Since 2016, the five-year growth rate of US adults in their "Prime Leverage Age" turned positive and continues to rise after being in a virtual freefall since the early 1990s. A similar upturn in 1972 through the 1980s coincided with a substantial rise in interest rates, Lee observed.

Americans are thought to enter their prime leverage age once they hit 30 and through 50, as they often get married, form a family, take on mortgage debt to buy a house, and see a sizable increase in their annual wages.

This leverage is what helps fuel growth in the economy, which is constructive for a rise in interest rates, according to Lee.
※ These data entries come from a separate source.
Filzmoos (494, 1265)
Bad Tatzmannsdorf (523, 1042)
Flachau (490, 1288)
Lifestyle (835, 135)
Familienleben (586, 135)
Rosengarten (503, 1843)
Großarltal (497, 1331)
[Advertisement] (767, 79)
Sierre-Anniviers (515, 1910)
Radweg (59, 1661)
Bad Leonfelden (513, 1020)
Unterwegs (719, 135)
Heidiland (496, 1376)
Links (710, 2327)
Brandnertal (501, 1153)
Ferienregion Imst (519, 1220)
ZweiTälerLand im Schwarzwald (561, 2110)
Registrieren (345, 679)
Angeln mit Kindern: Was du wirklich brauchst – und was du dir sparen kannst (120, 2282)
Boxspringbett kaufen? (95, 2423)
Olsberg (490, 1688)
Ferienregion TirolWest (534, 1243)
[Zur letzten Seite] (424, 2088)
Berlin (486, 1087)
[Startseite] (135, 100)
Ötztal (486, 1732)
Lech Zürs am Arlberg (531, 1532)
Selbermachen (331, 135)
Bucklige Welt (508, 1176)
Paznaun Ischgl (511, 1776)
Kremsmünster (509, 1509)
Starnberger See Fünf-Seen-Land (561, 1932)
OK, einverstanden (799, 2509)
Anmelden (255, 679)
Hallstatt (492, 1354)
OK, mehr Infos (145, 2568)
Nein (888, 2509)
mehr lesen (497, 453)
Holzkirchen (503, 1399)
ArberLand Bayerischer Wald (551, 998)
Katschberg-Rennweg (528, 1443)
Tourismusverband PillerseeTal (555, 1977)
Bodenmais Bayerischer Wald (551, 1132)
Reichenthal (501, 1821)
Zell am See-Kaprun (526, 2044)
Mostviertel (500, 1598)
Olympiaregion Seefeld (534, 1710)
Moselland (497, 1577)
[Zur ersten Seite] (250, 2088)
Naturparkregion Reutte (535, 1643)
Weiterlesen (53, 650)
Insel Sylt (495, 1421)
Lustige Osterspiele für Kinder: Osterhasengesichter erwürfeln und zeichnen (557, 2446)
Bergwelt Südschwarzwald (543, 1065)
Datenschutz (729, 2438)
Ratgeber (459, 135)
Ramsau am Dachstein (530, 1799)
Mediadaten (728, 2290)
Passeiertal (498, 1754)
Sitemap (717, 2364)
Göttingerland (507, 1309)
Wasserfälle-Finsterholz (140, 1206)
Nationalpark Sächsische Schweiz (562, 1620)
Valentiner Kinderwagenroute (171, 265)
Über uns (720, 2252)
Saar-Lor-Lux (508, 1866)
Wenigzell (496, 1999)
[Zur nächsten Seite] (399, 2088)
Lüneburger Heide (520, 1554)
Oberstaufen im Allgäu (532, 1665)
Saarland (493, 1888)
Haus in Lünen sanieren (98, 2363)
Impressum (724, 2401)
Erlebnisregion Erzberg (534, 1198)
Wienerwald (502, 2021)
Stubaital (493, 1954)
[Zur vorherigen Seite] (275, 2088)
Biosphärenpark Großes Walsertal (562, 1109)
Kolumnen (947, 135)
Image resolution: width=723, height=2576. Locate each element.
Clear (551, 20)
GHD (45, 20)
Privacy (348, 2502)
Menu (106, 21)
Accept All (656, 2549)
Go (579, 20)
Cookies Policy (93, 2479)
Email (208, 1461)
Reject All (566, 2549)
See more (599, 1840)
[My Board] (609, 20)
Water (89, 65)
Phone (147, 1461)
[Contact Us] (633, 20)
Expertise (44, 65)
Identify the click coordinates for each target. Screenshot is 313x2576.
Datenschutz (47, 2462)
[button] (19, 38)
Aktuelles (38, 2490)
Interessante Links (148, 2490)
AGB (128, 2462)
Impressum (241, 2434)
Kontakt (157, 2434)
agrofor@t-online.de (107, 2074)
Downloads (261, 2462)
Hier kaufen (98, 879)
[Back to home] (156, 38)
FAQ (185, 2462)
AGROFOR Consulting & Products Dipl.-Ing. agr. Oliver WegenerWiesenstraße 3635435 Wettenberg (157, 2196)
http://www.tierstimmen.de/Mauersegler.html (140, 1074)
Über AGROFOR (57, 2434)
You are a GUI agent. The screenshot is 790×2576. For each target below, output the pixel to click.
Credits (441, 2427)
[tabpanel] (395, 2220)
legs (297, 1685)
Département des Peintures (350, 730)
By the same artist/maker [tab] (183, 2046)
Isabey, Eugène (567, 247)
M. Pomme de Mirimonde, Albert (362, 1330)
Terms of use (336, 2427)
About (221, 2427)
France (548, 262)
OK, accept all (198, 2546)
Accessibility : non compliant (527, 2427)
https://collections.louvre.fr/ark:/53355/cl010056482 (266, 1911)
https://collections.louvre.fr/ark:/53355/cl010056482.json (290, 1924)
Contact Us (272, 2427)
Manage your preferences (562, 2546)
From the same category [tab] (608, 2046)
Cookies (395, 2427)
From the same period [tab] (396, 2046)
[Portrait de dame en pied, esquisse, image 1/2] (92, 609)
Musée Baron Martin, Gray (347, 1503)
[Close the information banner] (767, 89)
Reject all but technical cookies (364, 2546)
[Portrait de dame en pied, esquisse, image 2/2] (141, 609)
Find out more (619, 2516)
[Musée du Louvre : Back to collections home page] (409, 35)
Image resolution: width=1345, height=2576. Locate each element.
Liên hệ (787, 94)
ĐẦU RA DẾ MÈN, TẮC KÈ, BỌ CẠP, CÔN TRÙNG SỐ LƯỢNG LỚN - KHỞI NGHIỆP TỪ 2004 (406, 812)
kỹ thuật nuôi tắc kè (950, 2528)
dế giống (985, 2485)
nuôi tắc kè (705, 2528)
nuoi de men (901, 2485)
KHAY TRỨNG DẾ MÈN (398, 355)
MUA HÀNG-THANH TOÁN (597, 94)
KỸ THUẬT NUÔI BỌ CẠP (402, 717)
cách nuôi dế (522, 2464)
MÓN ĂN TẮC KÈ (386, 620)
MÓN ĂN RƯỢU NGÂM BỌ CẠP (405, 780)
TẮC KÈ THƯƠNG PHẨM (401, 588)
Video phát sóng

"In fact, even the upturn in 'prime age' Americans also argues for CPI or inflation to rise. Since 1935, there seems to be a casual relationship between this growth of the cohort and CPI," Lee explained, before adding, "if true in today's context, inflation should be rising over the next decade."

To position for a potential lasting jump in interest rates, Lee recommends investors buy cyclical stocks in the industrials, energy, and financials sectors that are tied to a physical reopening of the economy.

"If interest rates are set to move higher, this is a tailwind for Epicenter stocks," Lee said.